*PAGE TEXT:*

________________________

Before She Beat Anorexia, Pat Boone's Daughter Cherry Nearly Starved to Death
Dan, now 34, and Cherry, 28, were married in 1975 as planned. But, as Cherry recounts in her forthcoming book, Starving for Attention (Continuum, $12.95), it took Dan two difficult years to get her the help she needed in her struggle with anorexia nervosa and bulimia, emotional eating disorders that affect nearly 100,000 young women each year.
The O'Neills now believe that part of the problem was Pat Boone himself, who made repeated efforts to help his daughter but recoiled from Dan's idea that she required psychiatric care. The singer also bristled at Dan's assertion that Cherry needed to leave the Boones' L.A. home and move in with his parents in Shelton, Wash. "I was not only fighting a father-in-law," remembers Dan. "I was fighting Pat Boone, an American institution. I was telling Mr. Cookies-and-Milk what was best for his daughter."
Actually, a more difficult adversary was Cherry herself. The eldest of the four Boone girls, she had started performing with her father at age 5. By 1970, at 16, she was a regular on the family's stage and TV appearances. She was a natural beauty, a straight-A student at Westlake School for Girls in L.A.'s Holmby Hills, seemingly a model member of America's model family. Yet she was also subtly burdened by being Pat Boone's daughter. "He's a good father," says Cherry. "But it was the way people responded to him and the expectations they had of his children that got to me." On TV her 140 pounds on a 5'7" frame struck her as hefty, as an unsightly blemish on her father's image. "I thought my father was perfect in every way," says Cherry, "so I wanted to be perfect too."

________________________

*MATERIAL SHOWN:*
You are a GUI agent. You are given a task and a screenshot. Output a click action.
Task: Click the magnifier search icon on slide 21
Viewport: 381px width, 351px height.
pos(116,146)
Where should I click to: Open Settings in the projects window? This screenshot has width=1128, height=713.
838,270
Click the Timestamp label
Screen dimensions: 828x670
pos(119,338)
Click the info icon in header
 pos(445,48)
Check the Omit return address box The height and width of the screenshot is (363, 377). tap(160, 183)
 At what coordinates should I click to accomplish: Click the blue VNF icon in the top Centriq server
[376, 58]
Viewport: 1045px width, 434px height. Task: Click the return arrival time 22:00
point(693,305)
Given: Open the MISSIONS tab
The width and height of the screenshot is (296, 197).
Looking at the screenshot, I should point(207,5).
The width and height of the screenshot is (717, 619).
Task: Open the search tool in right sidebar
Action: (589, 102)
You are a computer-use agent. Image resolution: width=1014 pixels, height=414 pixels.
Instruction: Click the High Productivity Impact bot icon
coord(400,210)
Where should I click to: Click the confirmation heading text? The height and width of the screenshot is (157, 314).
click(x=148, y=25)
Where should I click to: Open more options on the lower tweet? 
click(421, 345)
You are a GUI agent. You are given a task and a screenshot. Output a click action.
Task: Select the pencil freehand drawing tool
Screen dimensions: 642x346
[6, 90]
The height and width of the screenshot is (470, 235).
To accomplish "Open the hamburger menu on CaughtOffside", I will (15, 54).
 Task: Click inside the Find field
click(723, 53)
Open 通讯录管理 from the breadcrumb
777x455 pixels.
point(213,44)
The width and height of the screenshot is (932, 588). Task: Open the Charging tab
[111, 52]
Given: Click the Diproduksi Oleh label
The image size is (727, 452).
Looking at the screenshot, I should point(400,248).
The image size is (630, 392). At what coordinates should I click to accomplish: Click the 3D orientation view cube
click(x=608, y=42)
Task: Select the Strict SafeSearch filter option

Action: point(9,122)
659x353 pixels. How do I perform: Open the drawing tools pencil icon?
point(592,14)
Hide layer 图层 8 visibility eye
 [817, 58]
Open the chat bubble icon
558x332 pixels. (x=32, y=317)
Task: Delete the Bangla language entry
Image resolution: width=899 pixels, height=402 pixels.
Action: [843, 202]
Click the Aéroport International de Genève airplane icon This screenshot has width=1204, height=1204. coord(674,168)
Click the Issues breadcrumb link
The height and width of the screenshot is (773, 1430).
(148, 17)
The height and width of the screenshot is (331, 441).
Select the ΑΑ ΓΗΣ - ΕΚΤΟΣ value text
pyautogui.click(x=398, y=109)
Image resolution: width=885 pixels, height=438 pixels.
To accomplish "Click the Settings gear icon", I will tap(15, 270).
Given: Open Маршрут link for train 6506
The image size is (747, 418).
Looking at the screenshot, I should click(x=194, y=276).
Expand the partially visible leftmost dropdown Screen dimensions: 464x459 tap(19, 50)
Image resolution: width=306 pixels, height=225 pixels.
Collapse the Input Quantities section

________________________

*WHAT THIS EXERCISE ASKS:*
[A] Answer each question from the article about Cherry Boone:
(i) In what year were Dan and Cherry married?
(ii) In what town did Dan's parents live?
(iii) At what age did Cherry start performing with her father?
[B] Rewrite the paragraph of the article about Cherry Boone that begins "Actually, a more difficult adversary" in shorter form, keeping its main facts.
[C] Extend the article about Cherry Boone by writing what comes next after its last sentence.
The data is not needed.

*RESULTS OF THE TASKS:*
[A]
(i) 1975
(ii) Shelton, Wash.
(iii) 5

[B] Cherry herself was the harder adversary. The eldest of four Boone girls, she began performing with her father at 5 and was a regular in the family's stage and TV appearances by 16, in 1970. She was a beauty and a straight-A student at Westlake School for Girls, but being Pat Boone's daughter burdened her, mainly through the public's expectations of his children. On TV her 140 pounds on a 5'7" frame seemed hefty to her and a blemish on her father's image, and because she thought him perfect, she wanted to be perfect too.

[C]
It was to "perfect" herself that she started dieting and exercising. When her parents and friends praised her new sleekness, she quit eating altogether. In her disturbed mind, as she sees it now, starving herself not only gained her attention and won praise for her father, but it also gave her a feeling of power. "I was controlling a part of my life," says Cherry, "a life which was controlled for the most part by other people."
It wasn't until she was 17 and weighed a mere 92 pounds that Pat and Shirley Boone realized there was something seriously wrong with their daughter. They insisted that she eat. Cherry responded with a life full of lies. She would gorge only to vomit. She shoplifted laxatives because she was ashamed to be seen buying quantities of them. She became addicted to diet pills—with the result that at age 18 she weighed 80 pounds and found herself lying near death in an L.A. hospital. Her parents subsequently spent thousands of dollars on doctors and institutions to fatten her up—all to no avail. "You can't beat anorexia by forcing someone to eat," says Cherry. "They will just throw it up. You have to treat the reasons why someone became anorexic in the first place."
Finally, in 1977, by which time much more was known about anorexia, Dan O'Neill prevailed. Some six months after she had started psychiatric treatment, Dr. Raymond E. Vath of Seattle had coaxed Cherry to come to grips with her feelings about herself. After seven years of near starvation, she began to eat properly. Today she weighs 110 pounds and consumes 2,000 calories a day. "I eat a lot of nuts and raisins," she says, "and I have a passion for guacamole and fried tortillas." No longer interested in showbiz, she exercises moderately, attends Mass (she and Dan converted to Roman Catholicism), addresses civic groups about anorexia, and cares for her 1-year-old daughter, Brittany.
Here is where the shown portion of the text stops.